Dr. Uta Stürtzbecher:
20 Jahre Hospiz St. Christophorus in Mönchengladbach

Sehr geehrte Damen und Herren,
Im Namen des Vorstandes des Vereins zur Gründung einer palliativen Einheit begrüße ich Sie zur Feier des 20 jährigen Bestehens des Hospiz St. Christophorus.

Namentlich begrüße ich den Oberbürgermeister der Stadt Mönchengladbach Herrn Norbert Bude-
Herrn Wolfgang Funke, Pastoralreferent der Citykirche, die uns gastlich heute aufnimmt.

Die Künstlerin Rosa Gabriel, deren sensible Arbeiten uns umgeben.
Diese Ausstellung wurde tief verletzt, ich persönlich hoffe, dass die Wunde Ihre künstlerische Gestaltungskraft nicht hemmt.

Frau Pfarrerin Anette Beuschel, die bereits vor 20 Jahren bei der Eröffnung des Hospizes damals gemeinsam mit Herrn Pfarrer Edmund Erlemann für den christlichen Segen gesorgt hat.

Frau Dr. Birgit Weihrauch, Vorsitzende des deutschen Hospiz- und Palliativverbandes, die vor 20 Jahren an entscheidender Stelle im Gesundheitsministerium in Nordrhein Westfalen die Bürgerbewegung beflügelt hat, so dass in Nordrhein Westfalen vielfältige hospizliche Institutionen ihren Anfang nahmen. Den gesundheitspolitischen Weg gestaltet sie bis heute entscheidend mit.

Frau Annette Schramm, die uns als Theaterautorin und Schauspielerin aus einem anderen Blickwinkel unseren Umgang mit Leben und Sterben berührend darstellt.

Last but not least begrüße ich herzlich die Rockstreicher der Musikschule junge Menschen, denen man wünscht noch nicht mit Sterben konfrontiert zu sein, die aber in ihrer Musik das Nebeneinander von Lebensfreude und Trauer zum Ausdruck bringen.

Ich erlaube mir zwei Persönlichkeiten der 1. Stunde, die auch heute noch im Hospiz arbeiten besonders zu begrüßen: Frau Inge Beschoten und Frau Maike Andersen.

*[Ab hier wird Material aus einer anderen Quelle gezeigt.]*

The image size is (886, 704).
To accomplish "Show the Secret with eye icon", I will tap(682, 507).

Ihre Haltung im Handeln am Krankenbett ist uns bis heute Vorbild. Wie soll der schwerkranke Mensch sein Leben gegen die Erwartung der Gesellschaft verteidigen, wenn diese ihm das Gefühl vermittelt, dass sein Leben im Zustand des Leidens keinen Wert mehr hat und so indirekt eine vorzeitige Lebensbeendigung erwartet?

Auf diese von Robert Spaemann so formulierte und auch heute noch aktuelle Frage antworteten
Frau Dr. Dorothea Wirtz,
Frau Lina Schmidt
Herr Rudolf Meuser und
Herr Hans Arno Schmitz
mit der Gründung des Vereins zur Förderung einer palliativen Einheit.

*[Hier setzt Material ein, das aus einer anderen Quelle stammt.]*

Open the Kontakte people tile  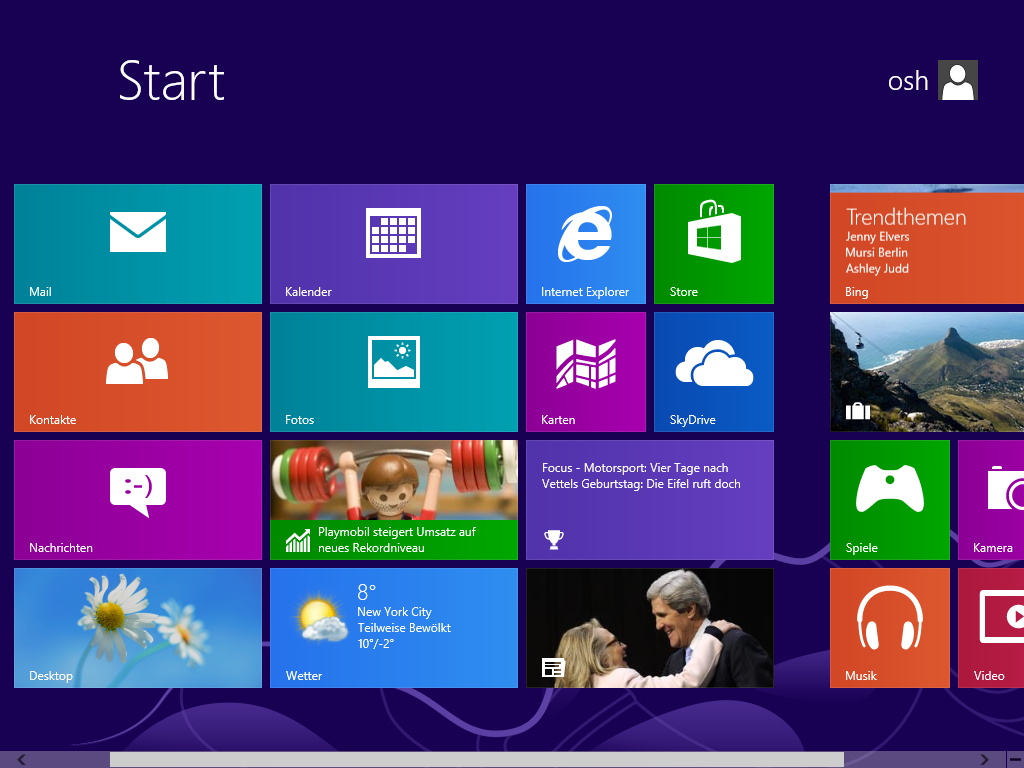pos(138,371)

Das Hospiz konnte von ihnen erst eröffnet werden, nachdem Frau Wilberz für den Ausgleich der erwarteten Defizite mit ihrer Stiftung bürgte.

Sie gab damit den Krankenkassen den Mut sich auf das Gründungsrisiko einzulassen.

Dieses Hospiz lebt durch den einfühlsamen Umgang der Mitarbeiter mit den Sterbenden und deren Angehörigen; es existiert durch die Spenden aus der Gesellschaft, die seit 20 Jahren die Lücke zwischen Krankenkassenaufwand und notwendigen Kosten schließen.

So dass unser Dank heute an die Gesellschaft geht, die diese Institution trägt.

Diese Feier soll erfüllt sein von Dank und Hoffnung.

Dank dafür, dass wahrhaftige menschliche Begegnung gepaart mit angemessener Therapie Leiden soweit reduziert, dass selbst bestimmtes Leben im Sterben möglich wird.

Hoffnung, dass diese Gewissheit Bestandteil des gesellschaftlichen Umgangs miteinander wird und so die Haltung des Einzelnen zur Würde des schwer Erkrankten bestimmt.